===== Estratto del documento =====

Il Mali ha affermato di aver appreso «con profondo shock» delle dichiarazioni e che Yusov ha «ammesso il coinvolgimento dell’Ucraina in un attacco codardo, traditore e barbaro da parte di gruppi terroristici armati che ha causato la morte di membri delle Forze di difesa e di sicurezza maliane».

 

Il portavoce del governo, il colonnello Abdoulaye Maiga, ha affermato che avrebbe interrotto le relazioni «con effetto immediato».

 

Il Mali ha anche citato i commenti dell’ambasciatore ucraino in Senegal, Yurii Pyvovarov, convocato dal Senegal sabato a causa di un video pubblicato su Facebook in cui Pyvovarov forniva «un sostegno inequivocabile e incondizionato all’attacco terroristico» in Mali.

 

Secondo Maiga, le azioni dell’Ucraina hanno violato la sovranità del Mali e hanno costituito un’ingerenza straniera inaccettabile e un sostegno al terrorismo internazionale.

=====

Prosegui il testo sulla rottura delle relazioni tra Mali e Ucraina partendo dopo l'ultima frase riportata. L'elenco riportato di seguito non è necessario.

===== Elenco =====

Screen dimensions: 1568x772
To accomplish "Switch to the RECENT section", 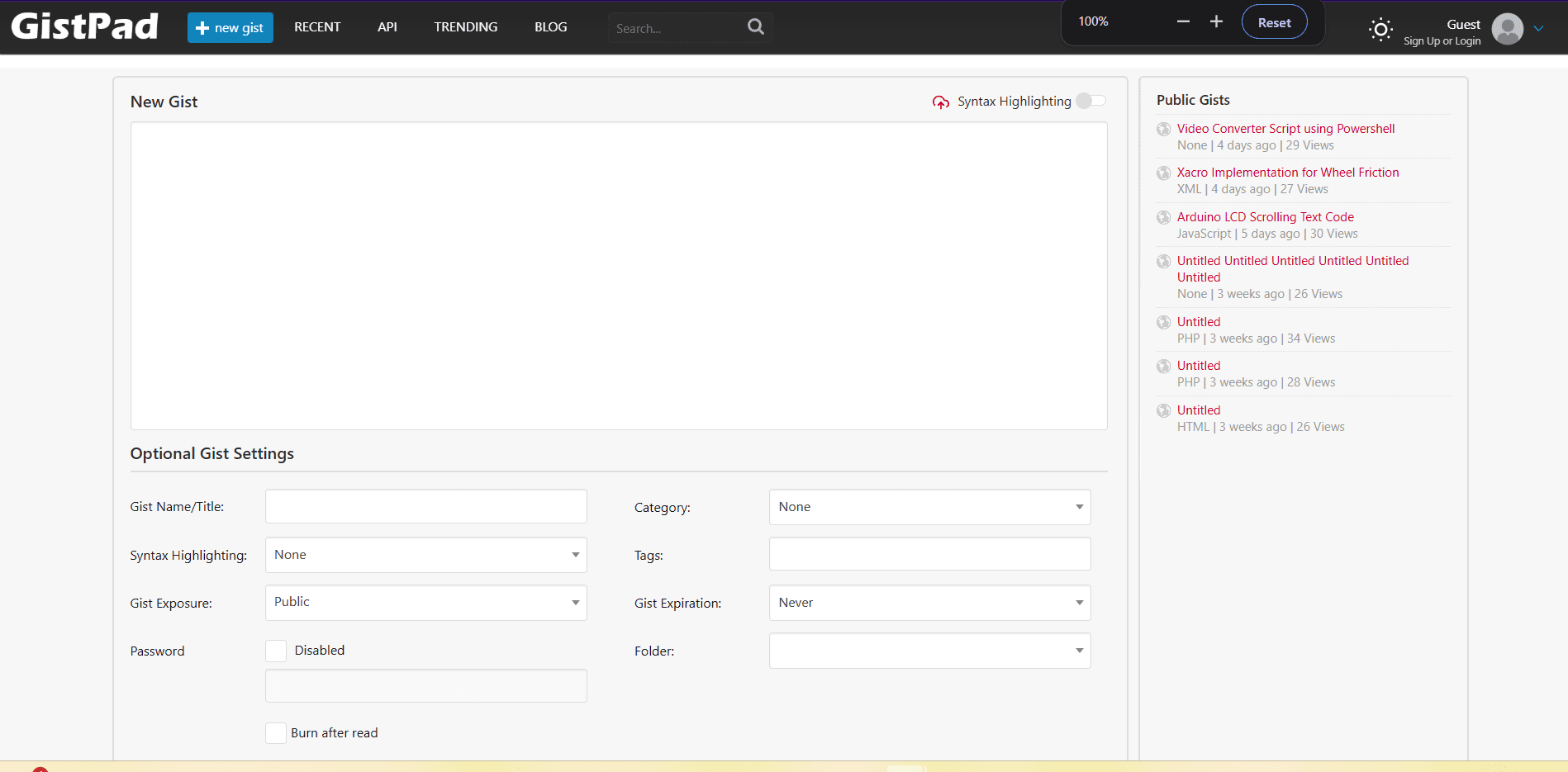I will [317, 26].
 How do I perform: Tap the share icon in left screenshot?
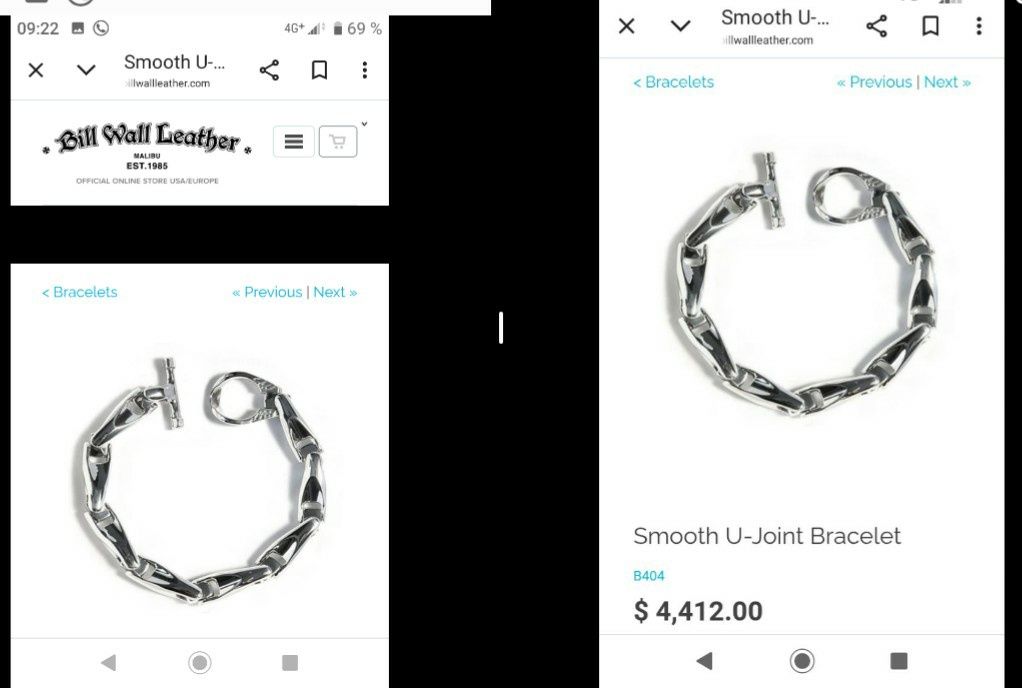(x=269, y=70)
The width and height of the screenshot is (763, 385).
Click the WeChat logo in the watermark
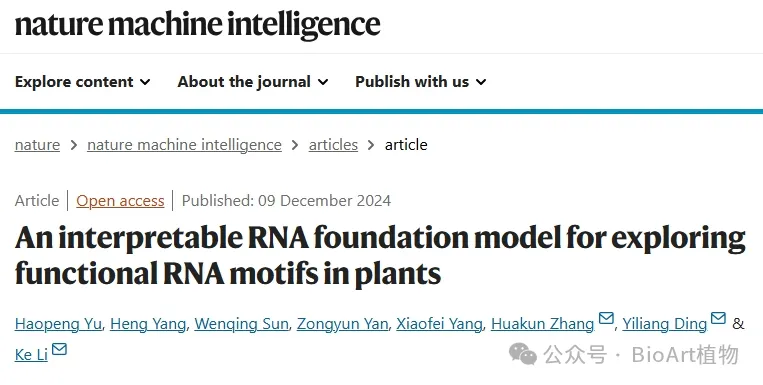[523, 354]
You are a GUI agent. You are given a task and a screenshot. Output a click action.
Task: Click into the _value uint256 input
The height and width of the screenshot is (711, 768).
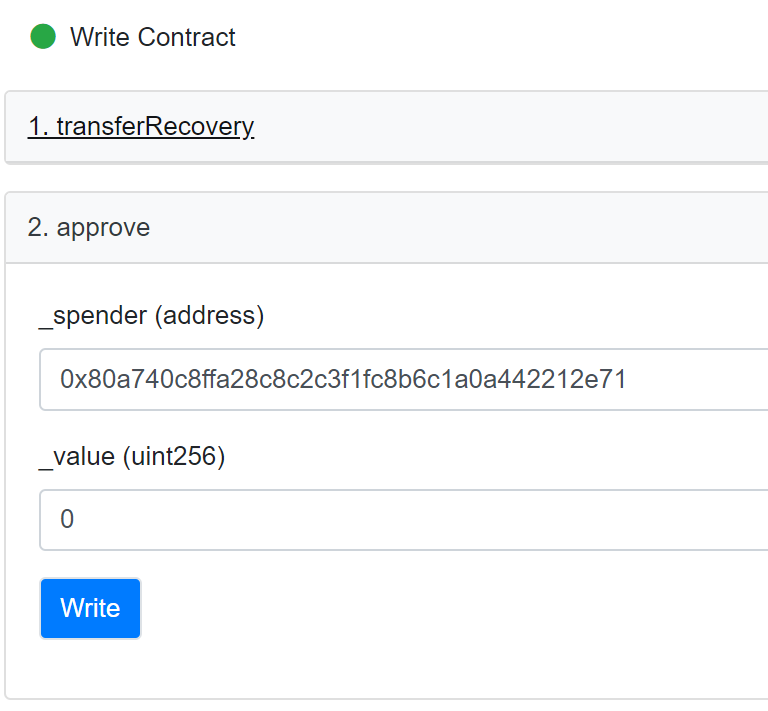400,520
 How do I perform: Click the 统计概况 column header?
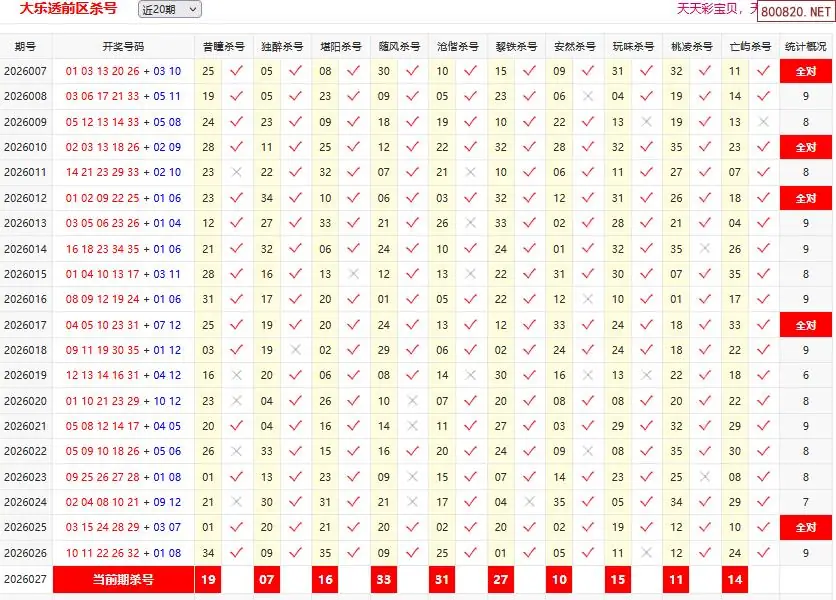(806, 47)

=====

**Risposta scritta:**
Domenica, il Mali ha annunciato la rottura dei rapporti diplomatici con l’Ucraina, in risposta alle dichiarazioni di Andriy Yusov, portavoce dell’agenzia di Intelligence militare ucraina, secondo cui i ribelli maliani avevano ricevuto le informazioni «necessarie» per condurre l’attacco.

 

Yusov non ha confermato direttamente il coinvolgimento di Kiev nel conflitto nei commenti pubblicati sul sito web dell’emittente pubblica Suspilne il 29 luglio.

 

Lunedì l’Ucraina ha negato qualsiasi coinvolgimento nei combattimenti nel nord del Mali che hanno portato alla morte di soldati maliani e combattenti Wagner a luglio, descrivendo la decisione del Mali di interrompere i rapporti diplomatici in seguito all’incidente come «miope e affrettata».

 

Lunedì il Ministero degli Esteri ucraino ha espresso rammarico per la decisione presa dal governo di transizione del Mali, affermando che è stata presa senza uno studio approfondito dei fatti e delle circostanze dell’incidente.

 

«L’Ucraina aderisce incondizionatamente alle norme del diritto internazionale, all’inviolabilità della sovranità e all’integrità territoriale degli altri Paesi», si legge in una nota.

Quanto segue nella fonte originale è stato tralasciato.